Выбрать главу

«Не понукай свободного Пегаса!..»

Не понукай свободного Пегаса! Будь с ним одно, и он тебя поймет. Пусть, нервничая, не спешит вперед: Он конь такого класса, Что знает сам, куда и как домчать, Когда понадобится, к сроку…
Как стуком сердца управлять? Как чудному себя не вверить скоку?

«На французских кладбищенских плитах…»

На французских кладбищенских плитах Я люблю разбирать имена. Я присутствие в землю зарытых Чувствую — не чужая страна.
Разве не героини Бальзака, И Флобера, и даже Бурже К петербуржцу выходят из мрака: Улыбнуться и prendre conge?[5]
Хорошо, что уроки чужбины, Претворившие воду в вино, Подтвердили, что «гроздья рябины» И «березки» забыть не грешно.

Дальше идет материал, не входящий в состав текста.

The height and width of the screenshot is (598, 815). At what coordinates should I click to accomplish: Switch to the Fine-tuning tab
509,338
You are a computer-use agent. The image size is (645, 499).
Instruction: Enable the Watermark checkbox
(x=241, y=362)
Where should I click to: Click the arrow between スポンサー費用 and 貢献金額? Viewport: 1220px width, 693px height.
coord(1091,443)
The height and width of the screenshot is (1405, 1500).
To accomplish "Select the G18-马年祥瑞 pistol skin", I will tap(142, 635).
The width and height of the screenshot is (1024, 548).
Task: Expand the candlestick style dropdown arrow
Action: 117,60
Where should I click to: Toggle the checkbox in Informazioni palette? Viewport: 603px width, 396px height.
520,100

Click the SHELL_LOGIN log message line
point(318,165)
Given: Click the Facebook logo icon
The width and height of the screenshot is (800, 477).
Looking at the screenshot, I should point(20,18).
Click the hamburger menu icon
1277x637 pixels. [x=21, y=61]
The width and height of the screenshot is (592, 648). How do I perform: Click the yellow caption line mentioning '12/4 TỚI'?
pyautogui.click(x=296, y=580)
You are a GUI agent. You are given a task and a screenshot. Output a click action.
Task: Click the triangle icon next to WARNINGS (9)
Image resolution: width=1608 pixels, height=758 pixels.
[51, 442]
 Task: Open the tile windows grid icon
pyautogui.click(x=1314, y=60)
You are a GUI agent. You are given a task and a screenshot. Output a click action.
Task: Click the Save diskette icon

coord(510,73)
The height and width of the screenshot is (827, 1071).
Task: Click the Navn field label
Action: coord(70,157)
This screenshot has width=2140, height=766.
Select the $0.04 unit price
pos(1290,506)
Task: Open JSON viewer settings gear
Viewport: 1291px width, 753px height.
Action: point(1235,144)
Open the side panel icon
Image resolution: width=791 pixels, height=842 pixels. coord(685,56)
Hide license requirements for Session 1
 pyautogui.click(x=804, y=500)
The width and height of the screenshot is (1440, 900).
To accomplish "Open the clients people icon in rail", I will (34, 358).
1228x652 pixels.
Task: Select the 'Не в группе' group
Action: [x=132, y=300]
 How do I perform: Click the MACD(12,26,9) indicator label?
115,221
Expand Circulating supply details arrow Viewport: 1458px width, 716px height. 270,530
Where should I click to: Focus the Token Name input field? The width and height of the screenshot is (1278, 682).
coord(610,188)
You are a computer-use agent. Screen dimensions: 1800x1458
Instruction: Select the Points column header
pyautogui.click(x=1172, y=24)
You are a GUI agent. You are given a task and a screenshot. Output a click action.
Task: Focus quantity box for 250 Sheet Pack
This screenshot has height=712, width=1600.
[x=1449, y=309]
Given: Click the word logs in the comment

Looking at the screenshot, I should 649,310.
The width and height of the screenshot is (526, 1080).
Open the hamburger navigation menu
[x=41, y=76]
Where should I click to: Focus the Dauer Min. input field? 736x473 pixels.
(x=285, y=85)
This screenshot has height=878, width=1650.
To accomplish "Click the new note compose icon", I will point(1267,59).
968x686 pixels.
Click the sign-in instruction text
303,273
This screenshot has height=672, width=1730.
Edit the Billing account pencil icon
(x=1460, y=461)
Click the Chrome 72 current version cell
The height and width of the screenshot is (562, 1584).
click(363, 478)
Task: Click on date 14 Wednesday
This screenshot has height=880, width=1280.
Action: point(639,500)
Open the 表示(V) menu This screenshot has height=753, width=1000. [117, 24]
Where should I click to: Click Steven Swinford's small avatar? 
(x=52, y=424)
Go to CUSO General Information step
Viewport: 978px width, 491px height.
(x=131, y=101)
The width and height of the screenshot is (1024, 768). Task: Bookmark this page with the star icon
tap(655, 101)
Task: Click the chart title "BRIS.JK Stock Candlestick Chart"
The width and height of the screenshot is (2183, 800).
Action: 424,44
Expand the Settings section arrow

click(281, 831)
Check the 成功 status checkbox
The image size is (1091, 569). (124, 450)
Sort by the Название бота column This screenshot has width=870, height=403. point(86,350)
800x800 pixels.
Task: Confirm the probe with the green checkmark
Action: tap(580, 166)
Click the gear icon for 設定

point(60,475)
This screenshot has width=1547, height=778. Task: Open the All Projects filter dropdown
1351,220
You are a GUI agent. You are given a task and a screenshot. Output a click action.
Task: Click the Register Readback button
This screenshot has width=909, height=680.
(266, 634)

«Зашлепанные мокрым снегом…»

Зашлепанные мокрым снегом, Бегут с усилием вагоны. И трудно шапкам и телегам Сквозь ветер двигаться соленый.
То вековых буранов соль, России въедчивая боль. В ней столько силы несомненной, Что даже человек над Сеной
Сквозь хрупкий западный уют Всем сердцем слышит край огромный, Где тучи злые слезы льют И стонут мучеников сонмы.

«Галстук медленно развяжет…»

Галстук медленно развяжет, С сапогами на кровать, Тяжело вздыхая, ляжет, Но уже не может встать.
А другой, курок сжимая Холодеющей рукой, Скажет: «Видишь, дорогая, Что ты сделала со мной?»
Раб не вынесет неволи, Воина убьют в бою, Ну а мне навеки, что ли, Ты даруешь жизнь мою?
В отдаленье парус сгинет, Бесполезен мой протест, И красавица покинет, Или — хуже — надоест.

«Нет, не музыка ропот такой…»

Нет, не музыка ропот такой, Не отчаяние, не поэзия: Словно шорох воды дождевой На покатом железе.
Странный шум, непонятно о чем, Кажется, извещая о бедствии, Возникает в молчанье твоем И растет, как рыдания в детстве.
Ничего, не случилось с тобой, Это может быть чье-то несчастие, Отголосок тревоги чужой Или страсти.
Только ты не ропщи, не жалей, Не напрасные эти волнения, Им, как жизни летящей твоей, Есть причина и нет объясненья.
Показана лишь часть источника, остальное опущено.